29 de set de 2013

Meeting point

A família é um dos meeting points nos que se podem pôr de acordo pessoas das mais variadas ideologias e convicções. É opinião majoritária que a estabilidade familiar desempenha um grande papel social, de modo que pega muito bem defender as “famílias que funcionam”. Só quem está muito obcecado por posições ideológicas pode sofrer da “síndrome da orquestra do Titanic” e continuar sem entender algo tão elementar.

Nessa seara, é imprescindível apoiar qualquer argumento, por mais óbvio que seja, em dados sociológicos e em fontes rigorosas, evitando critérios filosóficos, antropológicos e morais, ainda que estejam certíssimos. No máximo, pode-se aduzir argumentos de senso comum, os quais são aceitos porque a experiência costuma convencer mais que os arrazoados.

Com efeito, a sociedade não costuma aceitar atitudes prepotentes ou arrogantes, dando mais peso a estudos de caso, a debates e a reuniões, do que a aulas e preleções. A delicadeza na exposição também implica explorar um jargão de eufemismos e expressões politicamente corretas, mas que supõem cortesia e apreço pelas diferentes opiniões: diálogo intergeneracional, igualdade, exclusão social, etc. Nesses debates, é mister ter presente o ditado: O vencedor é tanto mais honrado, quanto mais o vencido é respeitado. Não importa perder os matizes se ficar claro onde a verdade teima em ficar.

Por outro lado, não se pode esquecer que os organismos, enquanto pessoas jurídicas, não têm opinião. Suas linhas e tendências variam com o tempo, em função do consenso dos membros, cujos critérios oscilam conforme o vai-e-vem dos governos e os oportunismos políticos. Nesse sentido, interessa ficar atento à dinâmica dos órgãos e tratar com cada pessoa em particular.

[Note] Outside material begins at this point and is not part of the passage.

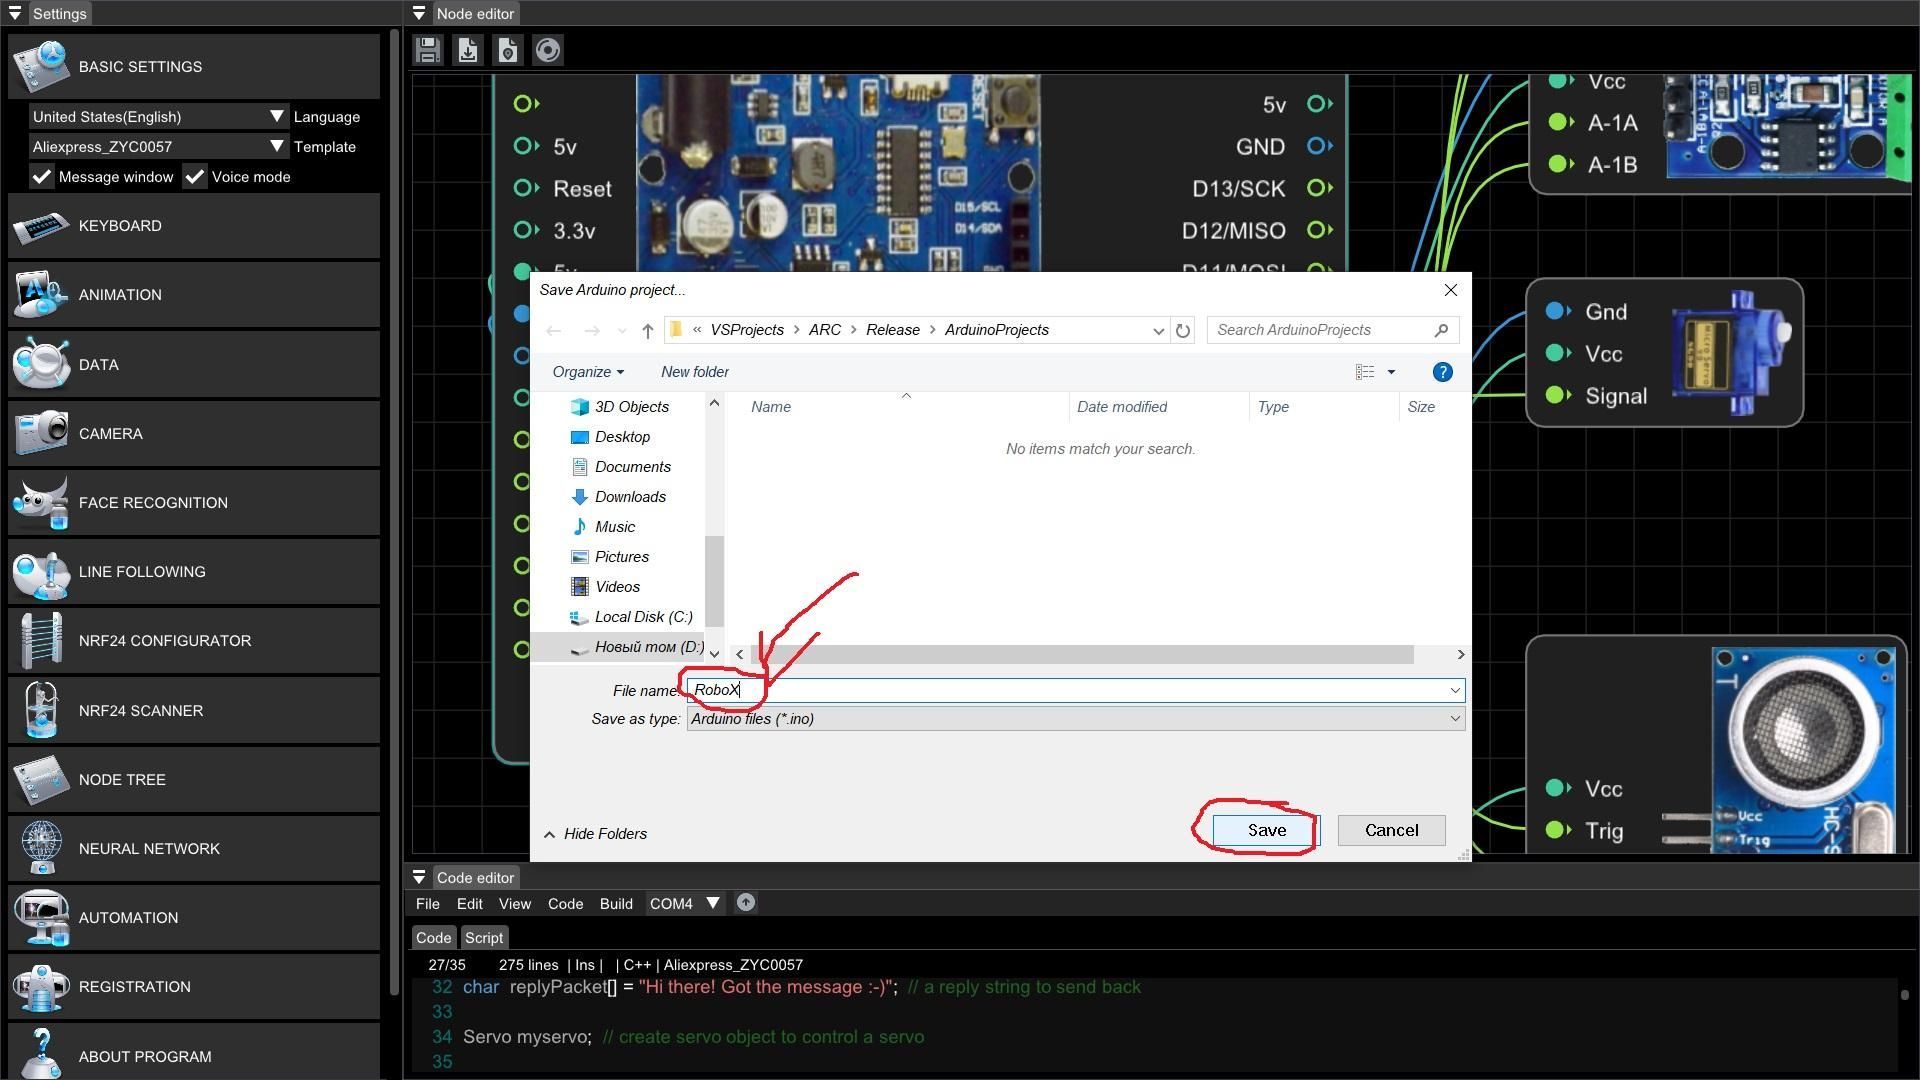Open the Camera settings panel
This screenshot has width=1920, height=1080.
click(110, 433)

Muitos dos que propagam erros práticos no campo da família carecem de documentação, de opiniões matizadas, de assessores criteriosos. Ao mesmo tempo, agradecem receber suporte de dados que lhes deem respaldo na defesa dos valores familiares atacados pelos teóricos badalados.

Aqui há um ponto importante: às vezes, o que se chama “família tradicional” é apenas um dos frutos recentes da revolução industrial, que separou a casa do lugar de trabalho. Portanto, defender os valores familiares não é sinônimo de nostalgia. O desenvolvimento social sempre une efeitos positivos e negativos; mas, para haver progresso, a família sempre deve ser protegida em todas as circunstâncias, com as necessárias adaptações a cada época.

Por fim, falar da família supõe ter uma visão positiva e otimista. É paralisante reagir negativamente diante de políticas impositivas equivocadas, de definições deformadas do matrimônio, da legalização de condutas aberrantes, etc. A defesa da família está fadada ao triunfo, embora exija tempo e esforço.